The 2022 MLB All-Star Game will take place on Tuesday, July 2019 at Dodger Stadium in Los Angeles. Now that rosters are out, it’s time to ask if all the right guys are included as “All-Stars”. Now of course there’s the MLB rule that every team needs a representative, so that will skew who is an All-Star, but whether or not that should be a rule is another argument.

Starting Pitchers

I’ve kept track of a stat I’m calling Pitcher Score all year. This stat gives a pitcher a number from 0-100 based on each outing. The average MLB start is a 70. This score is determined by expected statistics like xwOBA and expected run differential after each pitch.

Below we see the National League Leaders in Pitcher Score.

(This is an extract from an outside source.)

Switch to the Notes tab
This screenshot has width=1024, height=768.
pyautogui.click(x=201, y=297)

The dark blue represents selected All-Stars for this year’s game.

The NL is almost spot on with the top starting pitchers, Zack Wheeler instead of Luis Castillo, but Castillo is the lone Red in the game, so this is the “every team needs someone” rule.

As for the AL starting pitchers, Gerrit Cole is a bit lower than the others selected, and the biggest outlier isn’t even on this list. That would be Paul Blackburn with an average score of 69.26! He’s the lone Oakland Athletic in the game and I’d argue the wrong one. Frankie Montas does make the list with a 72.60 average score. He should probably be in Blackburn’s spot.

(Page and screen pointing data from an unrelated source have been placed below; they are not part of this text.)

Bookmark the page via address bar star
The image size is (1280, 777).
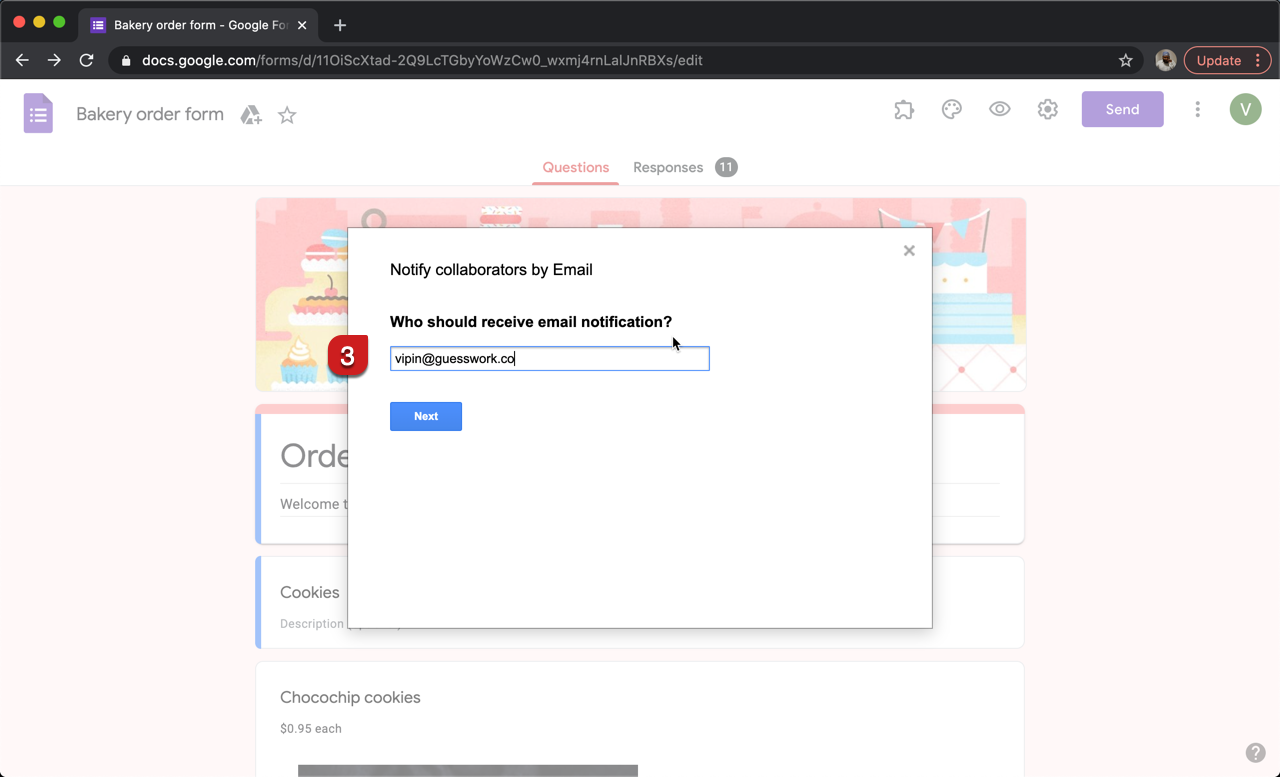click(1125, 60)
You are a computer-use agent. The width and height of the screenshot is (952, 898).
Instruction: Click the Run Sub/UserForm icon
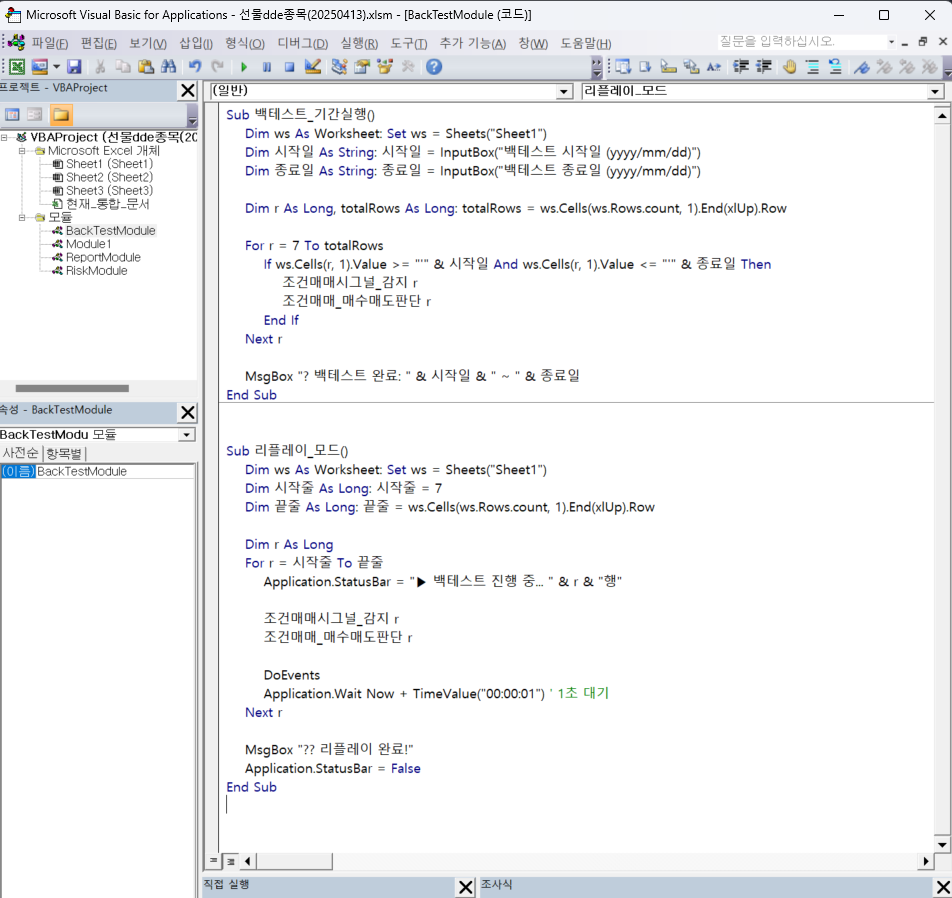(244, 67)
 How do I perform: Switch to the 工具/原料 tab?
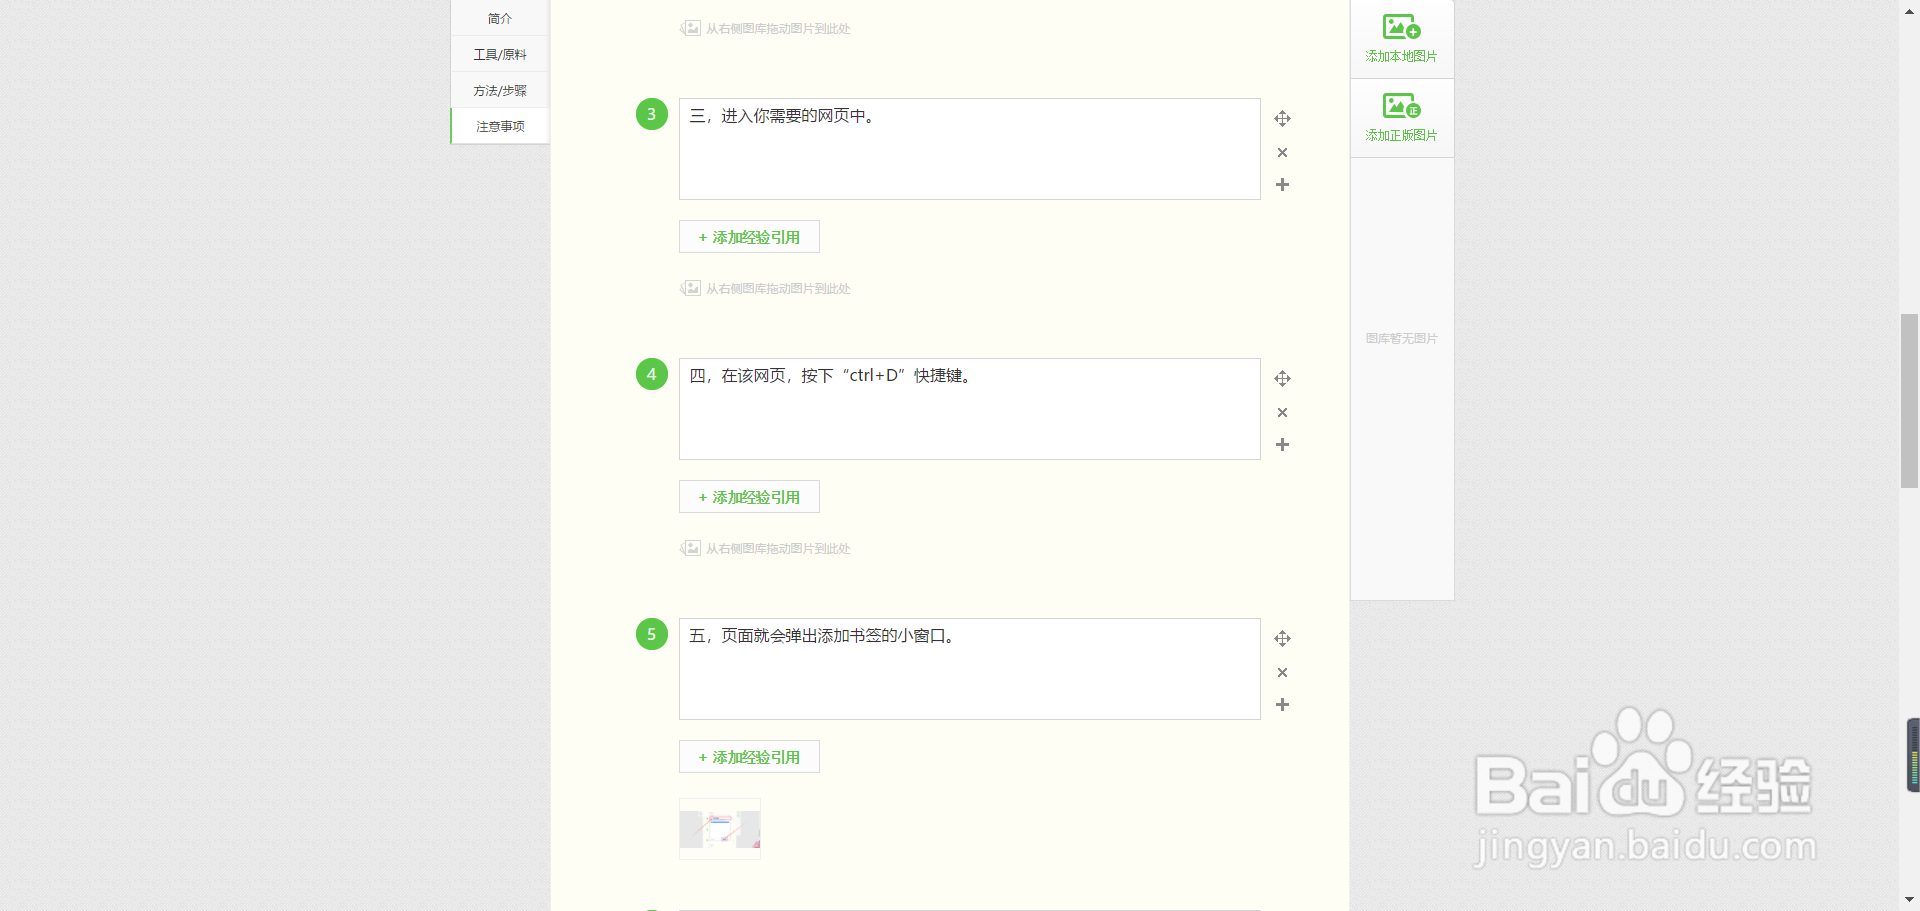pyautogui.click(x=499, y=53)
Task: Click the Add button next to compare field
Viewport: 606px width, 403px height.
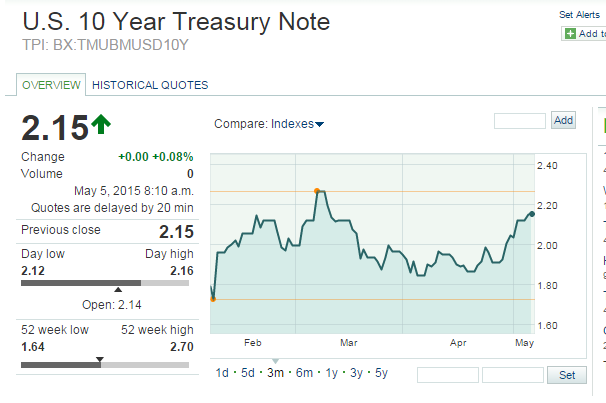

How do we best measure hitters? I’m going to use a combination of WAR (Wins Above Replacement) from Fangraphs and Delta Run Expectancy (change in probability of scoring a run from before an at bat to after). You’ll see on the plot below where each of this year’s All-Star selections plot out.

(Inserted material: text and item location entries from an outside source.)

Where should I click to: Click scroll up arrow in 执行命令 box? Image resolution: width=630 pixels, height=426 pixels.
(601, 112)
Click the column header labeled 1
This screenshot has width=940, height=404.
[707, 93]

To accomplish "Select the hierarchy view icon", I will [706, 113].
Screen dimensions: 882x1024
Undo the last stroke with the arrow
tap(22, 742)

First off, those two All-Stars (Red Dots) on the far left with a negative WAR, those are the “Legacy Selections” of Albert Pujols and Miguel Cabrera, so that doesn’t really count, but I’ve highlighted them as they’ll be in the game.

The player on the top right (almost off the chart) is Paul Goldschmidt. What an incredible first half for him! The other three red dots up there are Rafael Devers, Aaron Judge and Mike Trout. We can see that the fans for the most part do a pretty good job selecting hitters, but I’ll still go through a few of the biggest so-called “snubs”.

This plot below is the same as the above, but notates who those biggest snubs are.

Freddie Freeman is by far the biggest snubs. His at bats resulted in 31.3 delta runs expectancy and he has a 3.7 WAR. Pretty absurd he was not selected. Also, I’m not sure what the rule for being an NL DH, but it should probably be used to include all the best players, ie. make Freddie the DH. No offense to William Contreras, but he has 1.7 WAR and only 5.08 delta runs expectancy.

Add Taylor Ward (Angels) , Brandon Nimmo (Mets) and Ty France (Mariners) to the list of snubs as well.

A few other changes I’d make to include the players with a better season thus far:

There’s always going to be “snubs”, but with a fan vote you’re going to get some players where the name gives an extra boost to who gets in. But in the end, the All-Star Game is a great way to celebrate and recognize the game and it should be a good one to watch!